The painting "Heat" is a typical landscape image in which the genre motif plays a significant role. The state of nature is revealed through the pictorial texture and coloristic structure, which, despite its decorative nature, is still connected to the solution of plein air tasks.
In "The Song of the Akyn," a traditional domestic scene in a yurt is depicted.
The challenging task of depicting the nighttime state of nature and the artificial lighting of the yurt's interior was solved by the artist with a truthful representation of the tonal subordination of the illuminated and shaded parts of the composition.
This painting was the first to depict traditional folk life as one of the paths in the search for national character in artistic imagery.

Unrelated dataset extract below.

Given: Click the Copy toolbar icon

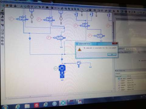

The contemporary themes, favored by artists of all generations, revealed fundamental changes in life without a comparative analysis with the historical past of the people.
Such analysis proved to be more accessible to graphic arts—illustrations for literary works and thematic series in easel art. As for painting, within a single composition, the comparison of the past and the present turned out to be less organic and more illustrative, and was usually directly or indirectly related to a particular literary work (for example, the novella "The First Teacher" by Ch. Aitmatov). However, the social necessity to evaluate the path traversed by the people during the years of socialism led a number of artists to historical material, often understood in a domestic context.
Interest in folk life intensified with the general interest in folk art. Thus, this emerging trend, dictated by internal needs, reflected a very important aspect of the development of global professional art, which discovered an inexhaustible source of creative inspiration in folklore.

The schematization of formal solutions, which made academic drawing with adherence to the laws of perspective and anatomical accuracy in depicting the human figure unnecessary, has had a very painful impact on the school. This is still evident in the elementary errors in drawing in most paintings, even by the most talented artists who underwent academic training in their time.
The state of nature and the light-air environment have practically disappeared from paintings. More often, artists strive to express the plasticity of objects, whether mountains, houses, trees, or people, with conditional color in a given palette. Even in those cases (for example, in landscapes) where nature is necessary, they immediately address the tasks of composition not only through drawing, the scale relationship of sky, earth, and various details, but also through brushwork, most often textural, and sometimes even relief. With this approach to plein air tasks, the next step was taken—artists practically completely abandoned plein air painting.
The most persistent technique in creating thematic paintings in all Kyrgyz painting is the inclusion of a landscape environment in the composition; however, the very attitude towards the interpretation of the landscape, as well as towards the image of a person, has sharply changed among the new generation of artists, as most of them no longer consider sketch work as a necessary stage in gathering materials for creating a pictorial image, limiting themselves to abstract solutions of their ideas using the creative experience of that line in the development of painting that places special importance on the emotional resonance of artistic form.
The favorite genre of thematic paintings has become domestic, and moreover, non-eventful, depicting a scene of life in a moment frozen in time, which often results in characters being presented statically, leading to the immobility of the forms of the surrounding nature or a refusal of the landscape in favor of an abstractly resolved background.
The disappearance of air and light from the natural environment darkened the color palette at one time. Blackness was interpreted as a psychological tension of the image, which, in the best works, indeed took place; in most cases, this masked helplessness in drawing, inability to work with the plot, and low coloristic culture.